Otro modelo complejo relevante al que se recurrió fue el tratamiento de Pins para resaltar la figura y evidenciar elementos pictóricos que, debido a su deterioro, ya no son visibles al ojo humano. “Todo este trabajo nos permitió analizar e identificar una amplia variedad de prácticas que indican interacciones entre diferentes formas de conocimiento y que son susceptibles de análisis en las ciencias sociales”, manifestó el catedrático David Lagunas Arias, SNI nivel II hasta 2011.

Resultados

Para los doctores David Lagunas y Aline Lara, distinguir las características de la pintura rupestre a través de los fractales refuerza la idea de que las pinturas no eran un simple estilo o una combinación de factores geomorfológicos, sino que reflejan reglas sociales, además de un conocimiento y especialización. “El valor de la dimensión fractal demostró el efecto global de las diferencias de los grupos estudiados a nivel local”, acotó Lara.

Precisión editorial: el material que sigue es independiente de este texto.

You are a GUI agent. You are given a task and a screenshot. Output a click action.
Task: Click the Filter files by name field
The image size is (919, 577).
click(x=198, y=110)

Agregó que aunque es imposible saber quién pintó las figuras, “sí podemos acercarnos a los elementos importantes de identidad sociocultural a través de los fractales en grupos de especialización, una especie de ‘firma’ pictórica. Algo parecido al análisis fractal realizado sobre el artista Jackson Pollock y su estilo único, variado internamente, de salpicar pintura”.

Desde este punto de vista, el antropólogo David Lagunas argumentó que es probable que los aztecas-nahuas y otomíes-hñahñüs, al encontrarse en un territorio híbrido como fue el Valle del Mezquital, realizaran las pinturas basándose en un código simbólico-cognitivo por grupo, expresando en ciertas figuras la identidad de símbolos distintivos de cada grupo. “Las dimensiones fractales de cada pintura fueron susceptibles de generar clasificaciones, tanto a nivel icónico como de firma fractal, y reafirmar un código de identidad sociocultural y política en cada uno de los íconos”.

Ambos investigadores coinciden en que la aplicación de los fractales aporta nuevas herramientas a la arqueología y simplifica las características visuales. Los algoritmos develan de manera nítida la percepción de atributos en la pintura rupestre y resuelven incógnitas de las manifestaciones rupestres de forma efectiva y sin recursos excesivamente costosos, como el número de capas en una figura, su degradación, su sobreposición, entre otros.

Los resultados de esta innovadora investigación concluyen que las sociedades mesoamericanas exhibieron temas simbólicos representando ideas y pensamientos, así como formas de aplicación pictórica en modos repetitivos, reproduciendo una tradición pictórica como elemento de singularidad cultural.

A partir de esta investigación se han publicado diversos artículos científicos en revistas de carácter antropológico e interdisciplinario: "Fractales en arqueología: aplicación en la pintura rupestre de sitios del México prehispánico". Archaeology Review 2013; 4(8): 80-84. "Re-configuraciones fractales y manifestaciones rupestres" en Antropología fractal. Sociedad Mexicana de Matemáticas, Cimat/ INAH. 2007. "Fractales en el Valle del Mezquital: una propuesta interdisciplinaria". Boletín de Antropología Americana 2005; 41: 109-122.